Fettah Hyder received secret information through one Mohammad Malick. Besides, princes Fattah Hyder and Moiz-ud-Deen, in particular, were active in planning the execution of the Mutiny.

Must Read: The Revolt 1857: the First War of Independence

Thus, there was the desire to revive the old Muslim rule in this region. The sepoys were aware of the tragic end of Puli Thevar, Khan Sahib, Kattabomman, Marudu Brothers, Tipu Sultan and others. Hence, there were ill-feelings about the British in the minds of the sepoys. All these led to the rebellion.
Course of the Vellore Mutiny

On July 10th in the early morning, the native sepoys of the 1st and 23rd Regiments started the revolt . Colonel Fancourt, who commanded the garrison, was their first victim. Colonel Me Karras of the 23rd Regiment was shot down on the parade-ground. Major Armstrong was the next officer to be killed during the mutiny. About a dozen other officers were also killed.

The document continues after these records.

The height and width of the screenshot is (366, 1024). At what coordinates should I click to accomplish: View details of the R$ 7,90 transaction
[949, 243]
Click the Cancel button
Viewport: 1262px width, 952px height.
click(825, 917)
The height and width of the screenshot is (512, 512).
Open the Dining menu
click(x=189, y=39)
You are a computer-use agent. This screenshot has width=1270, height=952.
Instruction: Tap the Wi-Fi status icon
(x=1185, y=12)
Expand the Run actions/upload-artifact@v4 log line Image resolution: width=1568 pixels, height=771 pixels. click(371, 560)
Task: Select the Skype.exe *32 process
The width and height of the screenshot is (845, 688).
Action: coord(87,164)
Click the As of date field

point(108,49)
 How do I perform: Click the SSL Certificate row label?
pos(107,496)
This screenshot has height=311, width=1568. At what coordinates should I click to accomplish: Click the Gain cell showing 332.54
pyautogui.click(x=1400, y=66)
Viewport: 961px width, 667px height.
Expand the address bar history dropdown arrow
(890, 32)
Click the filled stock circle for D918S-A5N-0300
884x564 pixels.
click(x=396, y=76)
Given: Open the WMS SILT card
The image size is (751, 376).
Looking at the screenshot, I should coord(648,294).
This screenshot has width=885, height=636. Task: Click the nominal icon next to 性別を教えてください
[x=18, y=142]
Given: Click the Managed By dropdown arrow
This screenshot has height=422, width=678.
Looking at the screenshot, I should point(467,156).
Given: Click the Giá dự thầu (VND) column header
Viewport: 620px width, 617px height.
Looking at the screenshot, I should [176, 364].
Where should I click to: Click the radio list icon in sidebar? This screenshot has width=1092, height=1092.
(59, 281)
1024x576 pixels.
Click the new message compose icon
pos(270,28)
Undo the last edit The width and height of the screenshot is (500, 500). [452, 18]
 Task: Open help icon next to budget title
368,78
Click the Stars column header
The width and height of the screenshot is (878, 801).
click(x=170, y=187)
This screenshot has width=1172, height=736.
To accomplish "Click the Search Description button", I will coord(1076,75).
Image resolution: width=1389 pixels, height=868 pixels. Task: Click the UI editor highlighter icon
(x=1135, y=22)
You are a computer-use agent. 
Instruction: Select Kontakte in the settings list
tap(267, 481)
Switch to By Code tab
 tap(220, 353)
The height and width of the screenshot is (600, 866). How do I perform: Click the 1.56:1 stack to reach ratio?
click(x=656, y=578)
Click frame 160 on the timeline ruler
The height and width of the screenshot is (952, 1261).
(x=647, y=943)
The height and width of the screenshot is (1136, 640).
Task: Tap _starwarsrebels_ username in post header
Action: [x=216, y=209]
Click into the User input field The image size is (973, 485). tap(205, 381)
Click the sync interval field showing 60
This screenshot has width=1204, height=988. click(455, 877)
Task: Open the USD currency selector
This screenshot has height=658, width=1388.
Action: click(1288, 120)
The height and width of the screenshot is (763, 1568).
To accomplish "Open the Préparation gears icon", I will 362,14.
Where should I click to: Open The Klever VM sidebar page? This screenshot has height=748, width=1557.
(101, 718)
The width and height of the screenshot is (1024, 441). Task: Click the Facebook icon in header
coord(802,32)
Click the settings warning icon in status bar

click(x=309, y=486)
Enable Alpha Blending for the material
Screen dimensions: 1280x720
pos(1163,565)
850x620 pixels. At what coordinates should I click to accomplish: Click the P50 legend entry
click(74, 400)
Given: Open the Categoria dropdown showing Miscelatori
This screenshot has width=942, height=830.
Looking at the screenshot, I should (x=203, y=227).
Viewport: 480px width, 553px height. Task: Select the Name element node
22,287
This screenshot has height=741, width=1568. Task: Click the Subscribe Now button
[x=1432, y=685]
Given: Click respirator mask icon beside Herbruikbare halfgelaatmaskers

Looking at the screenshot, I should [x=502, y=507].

Major Cootes who was outside the fort dashed to Ranipet, 14 miles away, and informed Colonel Gillespie at 7 am. Col. Gillespie reached the Vellore fort at 9 A.M.
Meantime, the rebels proclaimed Futteh Hyder, Tipu’s first son, as their new ruler and hoisted the tiger-striped flag of Tipu Sultan. But the uprising was swiftly crushed by Col. Gillespie. 800 Indian soldiers were found dead in the fort alone. Six hundred soldiers were imprisoned in Tiruchi and Vellore. Some rebels were hung, some shot dead. The uprising was thus brought to a bloody end. Tipu’s son was sent to Calcutta. The commander-in-chief and the governor were recalled.

Vellore Mutiny failed. There was no proper leadership. The rebellion was also not well organized. But it is the starting point of a new era of the resistance of the sepoys to the British rule. The 18th century was marked by the resistance of the local chieftains. The first six decades of the 19th century was marked by the resistance of sepoys.

K.K. Pillai rejects the thesis that Vellore Mutiny led to the 1857 revolt. V.D. Savarkar calls the Vellore Mutiny of 1806 as the prelude to the first War of Indian Independence in 1857. N. Sanjivi proclaims that the Tamils had taken the real lead in the Indian freedom struggle. K. Rajayyan argues that this mutiny was a continuation of the Marudu Brothers’ resistance movement against the colonial rule.